Saturday, April 20, 2013

I Just Don't Know


I hadn't cried all week.  Until I saw this:


This undated photo shows Lingzi Lu in Boston.


I've pored over the info for the anthro program at BU--it's still on my short list for grad school applications this fall.  Ms Lu was busy doing something that I aspire to...She was lovely, and intelligent, and loved, and she died needlessly and senselessly.


Right at the end of class on Monday, someone peeked at their phone and exclaimed in horror: "There was a suicide bomber at the Boston Marathon!"  Honestly, it really didn't even register.  It didn't make any sense.  Right at that moment, class was ending, we were finishing up the class evaluation forms, having half a conversation with my team about meeting up for our final project, and half a conversation about a friend's PhD defense that day, and rushing out the door, and it didn't even properly sink in until I got outside and had a chance to check my phone.  Wait!  Doesn't my knitting buddy work in downtown Boston?  Was it al Qaida?  The only reason for a bomb at the marathon would be to kill as many people as possible.  Oh god.

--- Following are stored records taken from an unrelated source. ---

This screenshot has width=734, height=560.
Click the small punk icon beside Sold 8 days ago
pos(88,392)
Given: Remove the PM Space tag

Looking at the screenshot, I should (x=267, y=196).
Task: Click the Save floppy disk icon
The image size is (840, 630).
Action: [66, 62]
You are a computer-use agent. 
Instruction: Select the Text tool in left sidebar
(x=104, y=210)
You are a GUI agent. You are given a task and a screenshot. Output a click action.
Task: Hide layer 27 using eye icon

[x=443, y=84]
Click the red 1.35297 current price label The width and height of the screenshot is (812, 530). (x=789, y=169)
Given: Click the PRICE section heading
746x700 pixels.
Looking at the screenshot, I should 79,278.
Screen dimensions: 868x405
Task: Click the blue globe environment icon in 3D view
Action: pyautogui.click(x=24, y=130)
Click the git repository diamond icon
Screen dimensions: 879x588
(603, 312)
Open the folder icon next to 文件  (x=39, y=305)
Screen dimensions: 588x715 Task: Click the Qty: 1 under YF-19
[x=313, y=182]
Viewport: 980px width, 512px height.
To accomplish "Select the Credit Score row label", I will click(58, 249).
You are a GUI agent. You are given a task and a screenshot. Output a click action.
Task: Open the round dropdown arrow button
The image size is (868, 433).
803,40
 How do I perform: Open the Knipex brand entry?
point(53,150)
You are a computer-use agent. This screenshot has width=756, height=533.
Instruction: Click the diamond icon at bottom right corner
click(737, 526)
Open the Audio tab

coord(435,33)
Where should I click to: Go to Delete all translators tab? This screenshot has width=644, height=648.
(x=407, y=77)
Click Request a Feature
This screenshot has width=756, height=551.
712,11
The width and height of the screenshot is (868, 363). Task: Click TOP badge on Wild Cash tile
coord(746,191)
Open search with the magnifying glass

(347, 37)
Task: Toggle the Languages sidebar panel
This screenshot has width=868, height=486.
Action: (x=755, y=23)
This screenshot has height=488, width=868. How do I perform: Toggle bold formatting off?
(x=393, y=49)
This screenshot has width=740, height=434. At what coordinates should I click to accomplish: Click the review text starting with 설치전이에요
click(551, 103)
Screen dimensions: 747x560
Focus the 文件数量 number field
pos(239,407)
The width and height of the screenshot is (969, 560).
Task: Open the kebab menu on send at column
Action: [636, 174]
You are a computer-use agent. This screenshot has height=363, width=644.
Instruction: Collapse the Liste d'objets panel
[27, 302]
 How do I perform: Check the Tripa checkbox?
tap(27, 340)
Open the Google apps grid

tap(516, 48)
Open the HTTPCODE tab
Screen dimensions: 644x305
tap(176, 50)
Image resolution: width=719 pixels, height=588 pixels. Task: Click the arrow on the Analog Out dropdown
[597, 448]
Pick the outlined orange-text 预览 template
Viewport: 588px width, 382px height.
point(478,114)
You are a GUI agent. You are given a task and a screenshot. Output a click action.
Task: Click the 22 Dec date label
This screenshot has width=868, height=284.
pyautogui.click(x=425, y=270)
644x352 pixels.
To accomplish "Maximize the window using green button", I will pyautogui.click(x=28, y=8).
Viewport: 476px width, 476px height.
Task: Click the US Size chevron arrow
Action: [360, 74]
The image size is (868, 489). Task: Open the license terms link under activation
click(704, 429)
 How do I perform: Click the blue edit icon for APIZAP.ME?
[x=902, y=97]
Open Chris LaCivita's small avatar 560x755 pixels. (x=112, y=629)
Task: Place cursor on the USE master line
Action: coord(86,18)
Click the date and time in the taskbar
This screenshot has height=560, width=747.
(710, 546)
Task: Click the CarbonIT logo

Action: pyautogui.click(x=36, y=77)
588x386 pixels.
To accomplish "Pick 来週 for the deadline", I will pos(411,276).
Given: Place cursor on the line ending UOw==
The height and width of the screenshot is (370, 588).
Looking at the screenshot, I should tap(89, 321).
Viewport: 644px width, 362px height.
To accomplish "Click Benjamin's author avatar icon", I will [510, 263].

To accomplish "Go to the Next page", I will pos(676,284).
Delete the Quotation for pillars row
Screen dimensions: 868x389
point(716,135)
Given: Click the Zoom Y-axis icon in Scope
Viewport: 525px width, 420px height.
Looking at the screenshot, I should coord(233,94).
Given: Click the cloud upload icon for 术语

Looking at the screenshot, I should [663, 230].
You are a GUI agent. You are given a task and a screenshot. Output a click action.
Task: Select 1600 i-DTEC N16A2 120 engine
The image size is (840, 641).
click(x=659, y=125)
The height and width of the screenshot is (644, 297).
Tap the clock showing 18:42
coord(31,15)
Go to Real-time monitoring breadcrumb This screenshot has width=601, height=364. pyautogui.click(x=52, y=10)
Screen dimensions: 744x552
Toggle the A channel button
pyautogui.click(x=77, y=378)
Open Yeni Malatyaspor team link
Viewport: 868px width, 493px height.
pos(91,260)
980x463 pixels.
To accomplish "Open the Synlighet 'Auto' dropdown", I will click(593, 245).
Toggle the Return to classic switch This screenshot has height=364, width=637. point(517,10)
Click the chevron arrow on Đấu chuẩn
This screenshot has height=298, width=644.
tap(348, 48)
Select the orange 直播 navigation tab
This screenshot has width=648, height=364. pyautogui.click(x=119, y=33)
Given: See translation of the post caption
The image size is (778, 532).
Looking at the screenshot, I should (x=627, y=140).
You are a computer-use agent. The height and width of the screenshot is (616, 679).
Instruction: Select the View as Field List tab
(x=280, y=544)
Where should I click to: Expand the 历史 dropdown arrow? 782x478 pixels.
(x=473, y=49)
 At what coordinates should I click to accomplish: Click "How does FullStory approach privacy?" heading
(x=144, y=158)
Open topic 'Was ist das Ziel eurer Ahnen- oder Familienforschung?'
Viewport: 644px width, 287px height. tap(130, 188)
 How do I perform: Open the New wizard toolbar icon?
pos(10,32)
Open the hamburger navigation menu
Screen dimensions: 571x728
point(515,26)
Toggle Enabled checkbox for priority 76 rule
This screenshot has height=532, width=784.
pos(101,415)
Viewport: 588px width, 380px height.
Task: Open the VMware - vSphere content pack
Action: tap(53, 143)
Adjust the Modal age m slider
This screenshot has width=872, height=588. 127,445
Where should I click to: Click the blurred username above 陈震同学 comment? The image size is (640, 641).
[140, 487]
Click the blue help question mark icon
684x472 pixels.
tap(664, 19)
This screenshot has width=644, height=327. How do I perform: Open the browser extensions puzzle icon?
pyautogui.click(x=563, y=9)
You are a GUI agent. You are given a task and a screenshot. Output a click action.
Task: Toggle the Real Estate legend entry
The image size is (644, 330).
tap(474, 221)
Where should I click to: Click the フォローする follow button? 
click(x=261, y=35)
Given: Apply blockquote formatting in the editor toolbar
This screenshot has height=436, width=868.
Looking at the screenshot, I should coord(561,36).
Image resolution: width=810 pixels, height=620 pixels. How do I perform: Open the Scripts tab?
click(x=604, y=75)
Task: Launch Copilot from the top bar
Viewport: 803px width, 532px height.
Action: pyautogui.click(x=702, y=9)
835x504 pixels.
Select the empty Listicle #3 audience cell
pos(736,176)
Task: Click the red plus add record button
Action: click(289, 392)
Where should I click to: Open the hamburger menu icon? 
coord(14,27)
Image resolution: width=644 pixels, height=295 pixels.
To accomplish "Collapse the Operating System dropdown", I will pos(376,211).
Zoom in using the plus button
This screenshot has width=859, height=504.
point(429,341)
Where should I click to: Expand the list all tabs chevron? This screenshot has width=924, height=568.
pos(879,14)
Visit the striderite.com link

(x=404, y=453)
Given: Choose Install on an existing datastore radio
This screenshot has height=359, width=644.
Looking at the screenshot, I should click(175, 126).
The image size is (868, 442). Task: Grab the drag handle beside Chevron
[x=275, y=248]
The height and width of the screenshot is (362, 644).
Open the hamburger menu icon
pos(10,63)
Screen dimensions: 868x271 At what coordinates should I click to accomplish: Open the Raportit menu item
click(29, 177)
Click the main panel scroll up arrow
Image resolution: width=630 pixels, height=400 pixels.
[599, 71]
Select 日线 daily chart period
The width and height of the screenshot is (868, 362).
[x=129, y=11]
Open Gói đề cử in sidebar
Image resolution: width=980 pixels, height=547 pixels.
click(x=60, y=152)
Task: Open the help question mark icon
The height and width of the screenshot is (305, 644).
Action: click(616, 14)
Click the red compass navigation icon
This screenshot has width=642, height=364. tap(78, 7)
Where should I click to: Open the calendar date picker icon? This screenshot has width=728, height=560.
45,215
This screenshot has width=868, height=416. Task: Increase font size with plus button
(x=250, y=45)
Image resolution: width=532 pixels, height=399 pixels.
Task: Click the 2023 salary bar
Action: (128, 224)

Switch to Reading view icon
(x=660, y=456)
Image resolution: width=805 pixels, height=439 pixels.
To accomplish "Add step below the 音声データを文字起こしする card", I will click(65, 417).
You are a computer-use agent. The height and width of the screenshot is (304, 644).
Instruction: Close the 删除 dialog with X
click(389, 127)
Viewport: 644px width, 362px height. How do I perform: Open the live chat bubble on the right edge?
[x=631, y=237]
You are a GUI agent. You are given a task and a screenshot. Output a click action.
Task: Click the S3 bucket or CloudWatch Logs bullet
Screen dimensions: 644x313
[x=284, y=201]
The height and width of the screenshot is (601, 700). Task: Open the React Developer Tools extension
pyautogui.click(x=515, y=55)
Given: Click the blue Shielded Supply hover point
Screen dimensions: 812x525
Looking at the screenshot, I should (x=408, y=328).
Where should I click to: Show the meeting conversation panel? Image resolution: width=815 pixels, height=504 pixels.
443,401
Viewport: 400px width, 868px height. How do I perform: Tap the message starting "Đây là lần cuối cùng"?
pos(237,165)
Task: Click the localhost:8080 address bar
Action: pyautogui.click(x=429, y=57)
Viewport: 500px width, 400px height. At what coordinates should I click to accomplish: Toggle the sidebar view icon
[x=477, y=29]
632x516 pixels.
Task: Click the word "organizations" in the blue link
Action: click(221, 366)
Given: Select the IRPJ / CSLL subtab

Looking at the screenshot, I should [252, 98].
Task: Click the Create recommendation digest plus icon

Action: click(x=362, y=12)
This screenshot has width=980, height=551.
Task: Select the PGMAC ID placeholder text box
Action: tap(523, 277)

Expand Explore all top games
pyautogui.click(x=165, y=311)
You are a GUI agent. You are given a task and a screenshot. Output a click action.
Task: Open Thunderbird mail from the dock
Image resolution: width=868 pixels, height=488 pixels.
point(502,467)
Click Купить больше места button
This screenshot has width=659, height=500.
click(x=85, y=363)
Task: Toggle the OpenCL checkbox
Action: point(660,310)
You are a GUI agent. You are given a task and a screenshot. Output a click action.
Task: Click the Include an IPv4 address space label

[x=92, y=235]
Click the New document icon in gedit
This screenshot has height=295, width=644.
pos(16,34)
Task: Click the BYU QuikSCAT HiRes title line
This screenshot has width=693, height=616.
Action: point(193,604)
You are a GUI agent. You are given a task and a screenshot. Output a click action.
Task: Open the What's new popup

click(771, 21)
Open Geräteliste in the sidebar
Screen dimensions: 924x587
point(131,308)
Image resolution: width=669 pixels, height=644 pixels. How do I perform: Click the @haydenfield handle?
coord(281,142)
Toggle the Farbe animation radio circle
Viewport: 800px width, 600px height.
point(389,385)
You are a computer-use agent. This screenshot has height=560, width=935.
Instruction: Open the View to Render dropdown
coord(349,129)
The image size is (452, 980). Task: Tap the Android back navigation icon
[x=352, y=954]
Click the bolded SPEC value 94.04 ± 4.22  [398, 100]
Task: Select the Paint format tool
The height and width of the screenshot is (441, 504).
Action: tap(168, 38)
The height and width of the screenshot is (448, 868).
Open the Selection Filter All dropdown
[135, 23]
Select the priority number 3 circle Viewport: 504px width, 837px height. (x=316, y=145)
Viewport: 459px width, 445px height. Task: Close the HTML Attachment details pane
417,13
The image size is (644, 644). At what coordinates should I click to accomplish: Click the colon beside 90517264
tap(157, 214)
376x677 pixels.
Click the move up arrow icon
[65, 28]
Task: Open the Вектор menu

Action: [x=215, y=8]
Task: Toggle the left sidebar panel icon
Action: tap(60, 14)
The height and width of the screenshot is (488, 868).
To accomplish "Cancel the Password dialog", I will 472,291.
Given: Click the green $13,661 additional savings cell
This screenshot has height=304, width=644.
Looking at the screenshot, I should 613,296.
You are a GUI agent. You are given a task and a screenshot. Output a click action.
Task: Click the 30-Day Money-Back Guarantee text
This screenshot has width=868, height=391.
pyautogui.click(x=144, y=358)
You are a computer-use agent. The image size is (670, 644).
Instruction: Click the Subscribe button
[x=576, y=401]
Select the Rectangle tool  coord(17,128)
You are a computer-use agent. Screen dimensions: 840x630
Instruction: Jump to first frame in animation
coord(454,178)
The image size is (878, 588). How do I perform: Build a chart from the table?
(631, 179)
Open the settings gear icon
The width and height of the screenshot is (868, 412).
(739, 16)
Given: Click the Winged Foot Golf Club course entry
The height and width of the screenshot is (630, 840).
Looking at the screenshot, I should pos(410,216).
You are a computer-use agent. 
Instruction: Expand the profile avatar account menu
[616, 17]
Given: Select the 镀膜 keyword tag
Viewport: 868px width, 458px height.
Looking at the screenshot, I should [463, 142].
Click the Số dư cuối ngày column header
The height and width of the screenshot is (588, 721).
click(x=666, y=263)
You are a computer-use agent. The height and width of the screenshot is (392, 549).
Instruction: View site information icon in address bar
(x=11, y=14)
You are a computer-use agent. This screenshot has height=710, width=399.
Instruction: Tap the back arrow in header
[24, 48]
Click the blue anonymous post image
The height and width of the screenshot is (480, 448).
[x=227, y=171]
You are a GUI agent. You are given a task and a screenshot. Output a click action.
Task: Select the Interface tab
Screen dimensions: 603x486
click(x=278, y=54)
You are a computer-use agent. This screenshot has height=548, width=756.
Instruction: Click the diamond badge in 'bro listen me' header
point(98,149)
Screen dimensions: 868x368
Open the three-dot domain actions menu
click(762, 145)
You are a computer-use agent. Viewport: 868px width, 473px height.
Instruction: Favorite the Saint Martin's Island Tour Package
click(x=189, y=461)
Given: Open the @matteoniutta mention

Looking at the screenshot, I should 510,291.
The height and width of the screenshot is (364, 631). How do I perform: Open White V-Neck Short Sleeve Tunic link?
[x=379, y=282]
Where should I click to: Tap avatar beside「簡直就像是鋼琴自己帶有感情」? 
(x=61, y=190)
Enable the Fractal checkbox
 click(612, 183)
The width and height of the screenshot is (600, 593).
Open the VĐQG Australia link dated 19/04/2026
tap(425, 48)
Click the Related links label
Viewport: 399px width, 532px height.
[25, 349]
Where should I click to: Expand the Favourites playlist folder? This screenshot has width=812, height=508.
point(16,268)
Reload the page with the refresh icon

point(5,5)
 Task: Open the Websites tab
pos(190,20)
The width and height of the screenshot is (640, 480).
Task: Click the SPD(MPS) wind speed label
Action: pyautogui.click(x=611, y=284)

Of course I looked at Facebook first, reputable news source that it is, and happily, it was a holiday and everyone I knew was far away from the marathon course.  Then it was just a matter of repeatedly checking the news sites as I sat on the bus on the way home until I could get home in front of the TV and find out what had happened.  Noone really knew anything.

A little boy who liked baseball and riding his bike.  A woman who went to the marathon to photograph her best friend's boyfriend crossing the finish line.  A grad student who had achieved her dream of coming to America to study.  All three gone.

Three dead, 140+ injured, and all was confusion.  Noone seemed to really know what was going on, nor who might be responsible.  I watched the BBC America coverage, since the BBC at least tries to keep the ridiculous speculation and inane commentary to a minimum. CNN should be ashamed of themselves for their coverage of this incident, but that's probably a different blog post.  (A quick example of CNN's crack reporting: "We see a dog. It is barking. It could be a K9 unit. We don't know. It is a dog."  Yeah.  That's a Pulitzer right there.)

I don't even know what to think...I think I just want to know why.  Not why in an existential, philosophical sense, but what on earth was the supposed 'reasoning' behind these two brothers going completely off the rails, holding a major East Coast city virtually hostage, murdering a police officer sitting harmlessly in his squad car, and terrifying a neighborhood for hours.  What.  The.  Hell. 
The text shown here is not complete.